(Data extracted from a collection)
____
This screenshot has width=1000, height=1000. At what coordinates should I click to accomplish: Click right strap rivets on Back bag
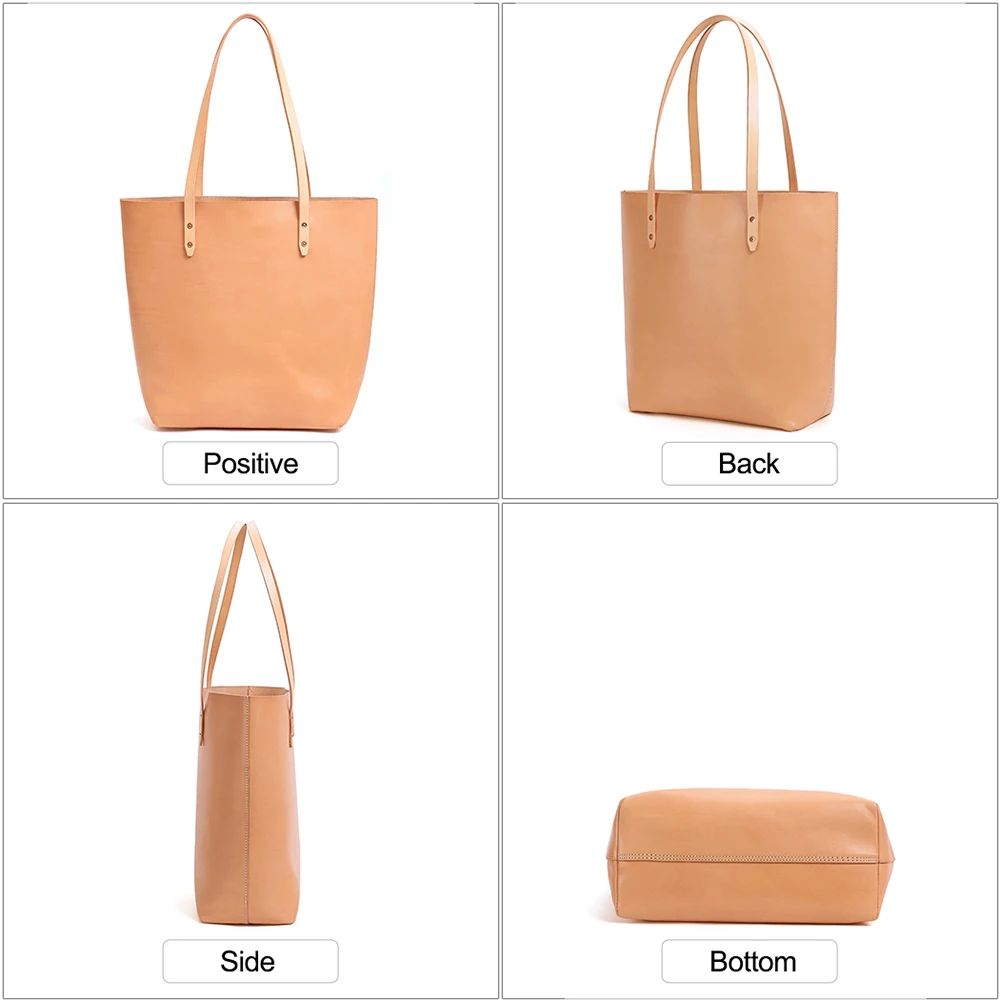pos(752,230)
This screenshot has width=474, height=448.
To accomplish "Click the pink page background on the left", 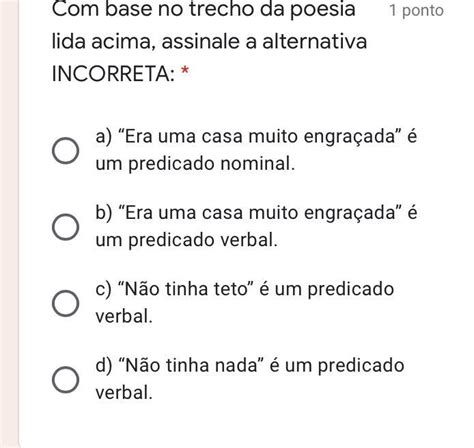I will click(9, 224).
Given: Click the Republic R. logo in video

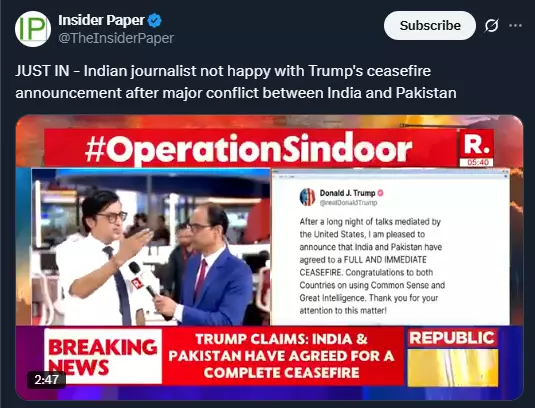Looking at the screenshot, I should pyautogui.click(x=476, y=144).
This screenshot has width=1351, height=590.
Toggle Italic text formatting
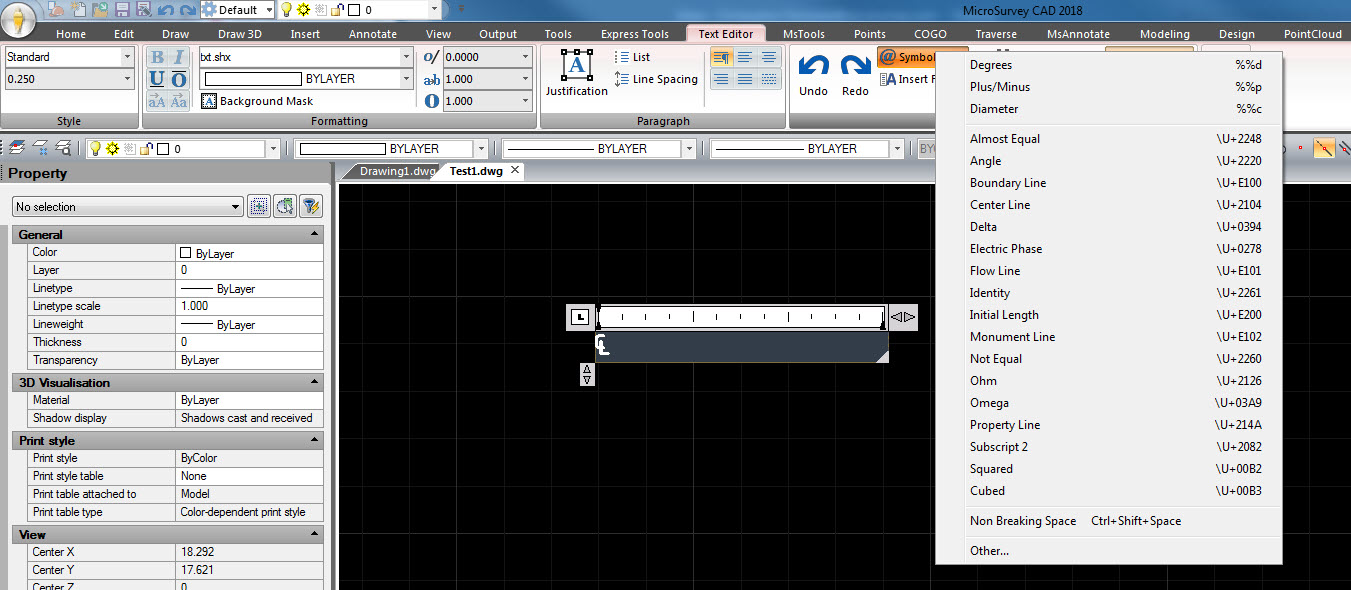pos(178,57)
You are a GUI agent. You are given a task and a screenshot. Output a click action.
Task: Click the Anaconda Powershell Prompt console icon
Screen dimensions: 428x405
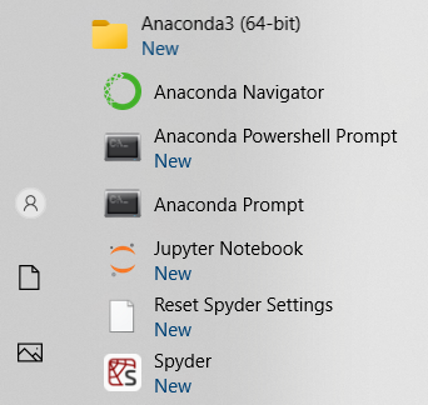[122, 147]
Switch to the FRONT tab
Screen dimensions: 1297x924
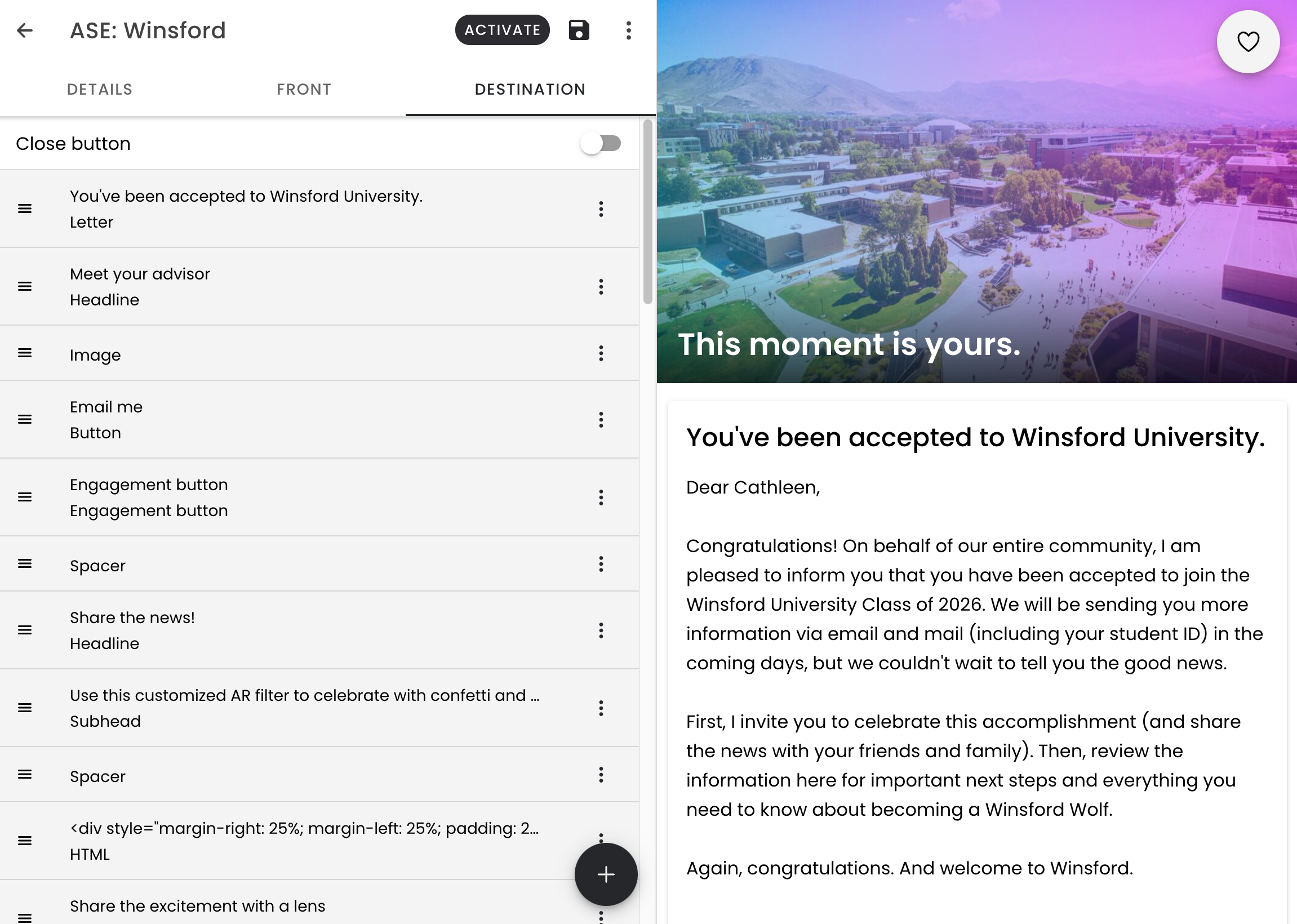tap(304, 90)
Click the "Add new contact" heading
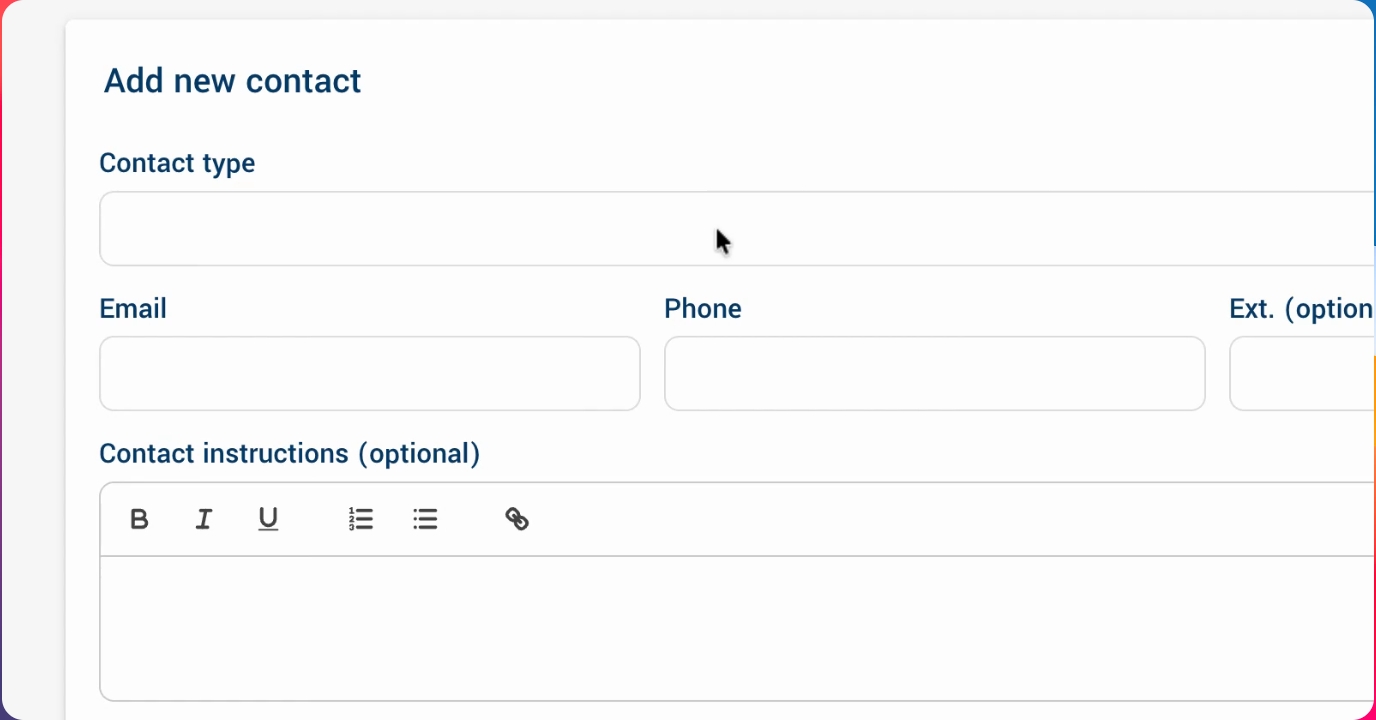1376x720 pixels. 233,81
____
= Required work =
Output an exact copy of the lines from the one with "Switch to the FRONT tab" through the closing line of the records, inclusive, without any images.

= Solution =
Switch to the FRONT tab
Screen dimensions: 1297x924
tap(304, 90)
Click the "Add new contact" heading
1376x720 pixels. 233,81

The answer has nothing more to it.